No contract of insurance for which a certificate of insurance has been filed with the commissioner shall be terminated by cancellation by the insurer until at least twenty days after mailing to the named insured at the address shown on the policy a notice of termination by regular mail, with a certificate of mailing, properly endorsed by the postal service to be obtained, except where the cancellation is for non-payment of premium in which case fifteen days notice of cancellation by the insurer shall be sufficient, provided, however, if another insurance contract has been procured, such other insurance contract shall, as of its effective date and hour, terminate the insurance previously in effect with respect to any motor vehicles designated in both contracts.

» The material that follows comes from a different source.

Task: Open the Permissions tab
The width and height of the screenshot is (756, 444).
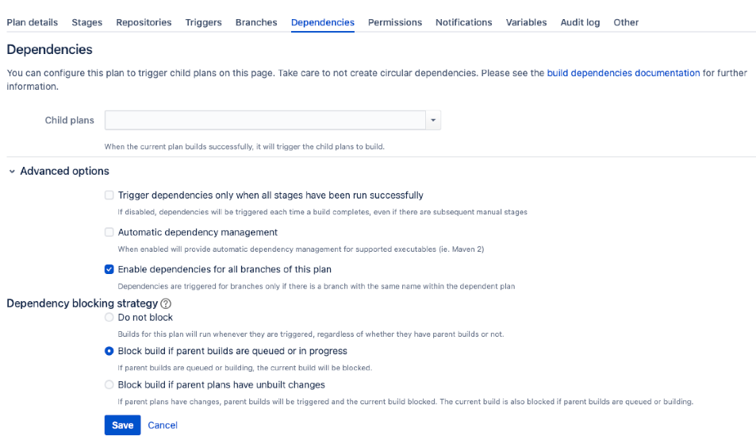Action: coord(395,22)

N. Y. Veh. & Traf. Law § 313(1)(a) (McKinney Supp. 2003).

Generally, a contract entered into under fraudulent grounds by one of the parties may be treated as void by the defrauded party. This is not the case with automobile liability insurance contracts, however. The law in New York specifically disallows the retroactive cancellation of such insurance contracts by reason of fraud. This issue has come up in numerous cases1 and courts have uniformly held that the contract may only be cancelled prospectively, although the insurer would have a valid cause of action for recovery against the applicant that obtained coverage fraudulently. See, e.g., Teeter v. Allstate Ins. Co., 192 N.Y.S. 2d 610 (4th Dept. 1959), aff’d 212 N.Y.S. 2d 71 (1961); Liberty Mutual Ins. Co. v. McClellan, et al., 512 N.Y.S. 2d 161 (2nd Dept. 1987).

In the above-cited cases, the courts stressed the public policy underlying the strict statutory rule that allows prospective cancellations only. The goal of the Motor Vehicle Financial Security Act, N.Y. Veh. & Traf. Law § 310 et seq. (McKinney 1996 & Supp. 2003) is universal mandatory financial responsibility for every motor vehicle registered or operated in this state. This goal would be undermined if coverage could be voided retroactively for any reason. Accordingly, such coverage may only be prospectively cancelled under New York law, and only by following the statutorily specified procedure set forth in N. Y. Veh. & Traf. Law § 313. An insurer must also comply with the provisions of N. Y. Ins. Law § 3425 (McKinney Supp. 2003) or § 3426 (McKinney 2000), as applicable.

For further information you may contact Supervising Attorney Michael Campanelli at the New York City Office.


1This has usually been the case in the context of misrepresentations in the policy application process. However, the intentional use of a bad check to procure a policy would also be regarded as fraudulent.